**Exercise details:** Below are the records. Gather each line that holds "comment".

(Source records)
BEGIN
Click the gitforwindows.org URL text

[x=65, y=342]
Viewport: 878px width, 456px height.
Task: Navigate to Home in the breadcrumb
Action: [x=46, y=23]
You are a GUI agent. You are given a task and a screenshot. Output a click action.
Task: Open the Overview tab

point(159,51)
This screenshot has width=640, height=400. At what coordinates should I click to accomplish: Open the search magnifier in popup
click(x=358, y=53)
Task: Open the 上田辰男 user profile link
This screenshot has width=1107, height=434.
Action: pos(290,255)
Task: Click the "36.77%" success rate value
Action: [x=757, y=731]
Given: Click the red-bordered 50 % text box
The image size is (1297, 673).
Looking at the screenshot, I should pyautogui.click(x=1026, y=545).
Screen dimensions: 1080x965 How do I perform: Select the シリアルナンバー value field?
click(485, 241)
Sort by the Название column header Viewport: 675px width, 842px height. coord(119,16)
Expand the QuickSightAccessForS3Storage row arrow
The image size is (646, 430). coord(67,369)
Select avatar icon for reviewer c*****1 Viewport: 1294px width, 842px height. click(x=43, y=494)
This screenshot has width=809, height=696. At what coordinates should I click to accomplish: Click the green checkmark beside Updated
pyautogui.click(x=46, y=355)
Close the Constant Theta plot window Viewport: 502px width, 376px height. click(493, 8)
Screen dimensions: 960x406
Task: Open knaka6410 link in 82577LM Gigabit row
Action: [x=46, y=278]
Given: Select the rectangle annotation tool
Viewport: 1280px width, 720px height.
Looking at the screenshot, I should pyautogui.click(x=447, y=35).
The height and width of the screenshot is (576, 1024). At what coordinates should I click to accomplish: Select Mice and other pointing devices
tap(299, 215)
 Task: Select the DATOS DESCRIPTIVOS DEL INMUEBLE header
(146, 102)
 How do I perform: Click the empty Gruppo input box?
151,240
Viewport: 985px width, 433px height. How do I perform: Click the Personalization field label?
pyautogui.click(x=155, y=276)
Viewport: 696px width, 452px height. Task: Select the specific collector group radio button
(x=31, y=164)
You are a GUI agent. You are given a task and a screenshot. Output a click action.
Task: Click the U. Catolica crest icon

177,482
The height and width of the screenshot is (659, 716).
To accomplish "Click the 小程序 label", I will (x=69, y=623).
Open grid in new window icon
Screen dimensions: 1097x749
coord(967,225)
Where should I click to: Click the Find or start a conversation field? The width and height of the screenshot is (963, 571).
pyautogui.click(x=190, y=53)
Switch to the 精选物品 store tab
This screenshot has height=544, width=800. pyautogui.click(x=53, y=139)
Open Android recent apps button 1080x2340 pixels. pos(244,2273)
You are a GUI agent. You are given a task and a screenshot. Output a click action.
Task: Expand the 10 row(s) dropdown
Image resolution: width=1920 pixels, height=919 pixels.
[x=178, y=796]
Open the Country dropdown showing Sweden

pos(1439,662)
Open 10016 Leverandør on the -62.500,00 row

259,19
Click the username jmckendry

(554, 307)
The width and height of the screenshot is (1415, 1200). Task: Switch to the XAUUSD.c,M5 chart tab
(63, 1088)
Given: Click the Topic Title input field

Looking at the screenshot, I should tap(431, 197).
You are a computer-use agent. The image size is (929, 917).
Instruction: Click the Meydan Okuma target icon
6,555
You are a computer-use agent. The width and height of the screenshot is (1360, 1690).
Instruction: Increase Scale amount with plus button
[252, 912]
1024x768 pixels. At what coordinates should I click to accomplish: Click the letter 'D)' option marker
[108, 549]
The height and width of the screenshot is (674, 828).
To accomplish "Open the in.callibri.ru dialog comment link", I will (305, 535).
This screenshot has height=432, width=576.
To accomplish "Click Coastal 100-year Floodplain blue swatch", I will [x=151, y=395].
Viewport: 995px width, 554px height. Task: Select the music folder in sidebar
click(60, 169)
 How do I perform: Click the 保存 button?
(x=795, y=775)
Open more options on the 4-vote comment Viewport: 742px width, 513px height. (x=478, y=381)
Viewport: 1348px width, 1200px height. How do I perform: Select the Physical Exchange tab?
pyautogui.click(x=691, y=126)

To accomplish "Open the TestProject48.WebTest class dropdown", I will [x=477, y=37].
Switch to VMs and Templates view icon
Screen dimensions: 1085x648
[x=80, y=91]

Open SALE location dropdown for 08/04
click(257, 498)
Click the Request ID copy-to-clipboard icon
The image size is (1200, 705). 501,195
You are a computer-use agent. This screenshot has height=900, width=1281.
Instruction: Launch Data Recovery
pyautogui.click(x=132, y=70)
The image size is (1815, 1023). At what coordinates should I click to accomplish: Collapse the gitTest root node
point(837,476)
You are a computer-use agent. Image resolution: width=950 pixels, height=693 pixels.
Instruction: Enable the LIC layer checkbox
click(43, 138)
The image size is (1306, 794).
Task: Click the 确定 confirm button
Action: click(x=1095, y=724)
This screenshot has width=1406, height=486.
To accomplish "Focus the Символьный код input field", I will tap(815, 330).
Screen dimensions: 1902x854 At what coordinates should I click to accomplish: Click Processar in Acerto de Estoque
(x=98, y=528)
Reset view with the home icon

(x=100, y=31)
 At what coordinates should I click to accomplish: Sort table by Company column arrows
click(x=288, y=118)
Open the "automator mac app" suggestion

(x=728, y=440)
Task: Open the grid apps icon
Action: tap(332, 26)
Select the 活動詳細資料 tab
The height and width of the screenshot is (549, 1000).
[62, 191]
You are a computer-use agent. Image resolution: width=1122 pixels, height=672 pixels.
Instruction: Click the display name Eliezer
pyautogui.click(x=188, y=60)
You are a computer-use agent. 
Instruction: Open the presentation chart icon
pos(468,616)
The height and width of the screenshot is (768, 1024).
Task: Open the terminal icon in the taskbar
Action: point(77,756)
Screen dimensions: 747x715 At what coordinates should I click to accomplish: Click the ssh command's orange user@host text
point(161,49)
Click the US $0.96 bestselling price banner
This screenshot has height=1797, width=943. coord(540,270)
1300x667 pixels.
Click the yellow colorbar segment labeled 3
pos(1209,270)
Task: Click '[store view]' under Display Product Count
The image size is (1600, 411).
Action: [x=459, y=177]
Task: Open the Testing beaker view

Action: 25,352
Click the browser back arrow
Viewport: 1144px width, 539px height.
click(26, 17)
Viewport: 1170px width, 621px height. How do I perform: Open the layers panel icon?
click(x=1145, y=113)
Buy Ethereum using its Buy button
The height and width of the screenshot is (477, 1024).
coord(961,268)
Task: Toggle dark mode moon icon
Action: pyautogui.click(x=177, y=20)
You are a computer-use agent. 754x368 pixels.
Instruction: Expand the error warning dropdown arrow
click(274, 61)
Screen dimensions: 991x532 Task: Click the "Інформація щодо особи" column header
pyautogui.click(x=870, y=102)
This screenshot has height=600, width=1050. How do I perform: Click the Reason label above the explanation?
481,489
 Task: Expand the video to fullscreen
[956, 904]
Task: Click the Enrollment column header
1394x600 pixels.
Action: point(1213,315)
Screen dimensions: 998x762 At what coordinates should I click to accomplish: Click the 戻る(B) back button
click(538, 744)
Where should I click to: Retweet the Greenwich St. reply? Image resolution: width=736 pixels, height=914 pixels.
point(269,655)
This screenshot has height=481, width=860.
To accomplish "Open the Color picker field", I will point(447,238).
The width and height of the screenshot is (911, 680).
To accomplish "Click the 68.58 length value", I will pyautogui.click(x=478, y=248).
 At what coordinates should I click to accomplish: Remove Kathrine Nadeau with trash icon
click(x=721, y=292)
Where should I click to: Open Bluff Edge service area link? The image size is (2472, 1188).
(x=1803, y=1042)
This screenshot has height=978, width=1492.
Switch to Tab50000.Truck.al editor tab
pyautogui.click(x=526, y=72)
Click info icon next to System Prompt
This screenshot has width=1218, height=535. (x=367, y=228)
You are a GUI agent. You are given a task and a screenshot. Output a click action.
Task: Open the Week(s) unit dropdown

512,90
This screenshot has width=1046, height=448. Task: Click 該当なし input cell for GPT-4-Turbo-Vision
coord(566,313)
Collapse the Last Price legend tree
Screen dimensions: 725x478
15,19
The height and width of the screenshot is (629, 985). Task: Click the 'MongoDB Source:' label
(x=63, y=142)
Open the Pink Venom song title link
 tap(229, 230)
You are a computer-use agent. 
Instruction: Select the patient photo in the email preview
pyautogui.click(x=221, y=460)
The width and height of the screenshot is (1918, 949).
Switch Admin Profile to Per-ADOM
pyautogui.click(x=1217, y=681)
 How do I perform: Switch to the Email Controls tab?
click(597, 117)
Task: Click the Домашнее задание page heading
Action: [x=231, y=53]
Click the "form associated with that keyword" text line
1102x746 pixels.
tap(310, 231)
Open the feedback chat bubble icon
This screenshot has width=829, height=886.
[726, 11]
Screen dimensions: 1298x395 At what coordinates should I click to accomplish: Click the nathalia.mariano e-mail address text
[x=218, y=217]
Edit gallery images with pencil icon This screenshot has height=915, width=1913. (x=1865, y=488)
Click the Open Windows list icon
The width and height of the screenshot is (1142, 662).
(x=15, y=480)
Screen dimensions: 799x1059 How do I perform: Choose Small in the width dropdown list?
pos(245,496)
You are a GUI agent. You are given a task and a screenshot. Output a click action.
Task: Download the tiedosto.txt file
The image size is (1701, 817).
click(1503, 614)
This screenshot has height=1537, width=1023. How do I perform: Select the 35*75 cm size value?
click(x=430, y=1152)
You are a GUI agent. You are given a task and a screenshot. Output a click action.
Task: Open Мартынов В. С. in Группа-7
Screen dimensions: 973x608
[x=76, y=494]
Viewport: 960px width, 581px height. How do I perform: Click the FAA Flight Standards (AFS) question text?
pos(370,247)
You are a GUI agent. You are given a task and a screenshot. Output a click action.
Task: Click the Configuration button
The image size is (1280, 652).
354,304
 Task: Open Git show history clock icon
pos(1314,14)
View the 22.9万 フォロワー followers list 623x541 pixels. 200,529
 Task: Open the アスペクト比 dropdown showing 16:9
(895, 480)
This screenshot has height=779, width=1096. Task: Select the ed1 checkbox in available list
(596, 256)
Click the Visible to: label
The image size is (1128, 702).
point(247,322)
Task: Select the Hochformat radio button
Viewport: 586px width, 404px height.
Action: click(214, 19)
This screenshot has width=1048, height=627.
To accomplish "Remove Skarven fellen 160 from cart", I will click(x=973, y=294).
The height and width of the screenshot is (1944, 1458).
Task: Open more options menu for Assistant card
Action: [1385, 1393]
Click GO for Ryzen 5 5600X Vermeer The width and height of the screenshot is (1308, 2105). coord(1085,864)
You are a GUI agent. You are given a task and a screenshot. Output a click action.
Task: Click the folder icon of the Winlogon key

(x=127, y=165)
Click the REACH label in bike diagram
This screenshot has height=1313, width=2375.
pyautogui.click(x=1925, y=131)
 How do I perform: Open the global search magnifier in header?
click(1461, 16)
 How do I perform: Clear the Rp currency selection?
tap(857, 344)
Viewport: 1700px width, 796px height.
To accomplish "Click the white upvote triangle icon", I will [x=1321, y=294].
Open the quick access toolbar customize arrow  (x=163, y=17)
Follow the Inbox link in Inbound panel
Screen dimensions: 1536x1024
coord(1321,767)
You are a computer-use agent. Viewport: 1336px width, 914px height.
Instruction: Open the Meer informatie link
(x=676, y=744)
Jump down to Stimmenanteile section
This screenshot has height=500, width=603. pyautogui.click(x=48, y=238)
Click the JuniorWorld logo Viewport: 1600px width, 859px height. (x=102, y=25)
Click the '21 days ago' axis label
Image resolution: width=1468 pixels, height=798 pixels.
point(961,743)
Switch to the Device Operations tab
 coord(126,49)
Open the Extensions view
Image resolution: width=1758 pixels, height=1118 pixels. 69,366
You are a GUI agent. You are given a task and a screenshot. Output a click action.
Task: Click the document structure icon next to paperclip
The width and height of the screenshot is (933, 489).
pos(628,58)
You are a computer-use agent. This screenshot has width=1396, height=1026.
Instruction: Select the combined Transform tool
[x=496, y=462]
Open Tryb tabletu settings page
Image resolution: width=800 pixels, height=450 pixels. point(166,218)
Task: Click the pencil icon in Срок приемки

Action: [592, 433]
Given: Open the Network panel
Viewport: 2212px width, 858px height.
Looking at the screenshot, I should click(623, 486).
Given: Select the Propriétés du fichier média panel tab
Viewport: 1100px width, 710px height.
END
**Task response:**
To accomplish "Open the in.callibri.ru dialog comment link", I will (305, 535).
Open more options on the 4-vote comment Viewport: 742px width, 513px height. (x=478, y=381)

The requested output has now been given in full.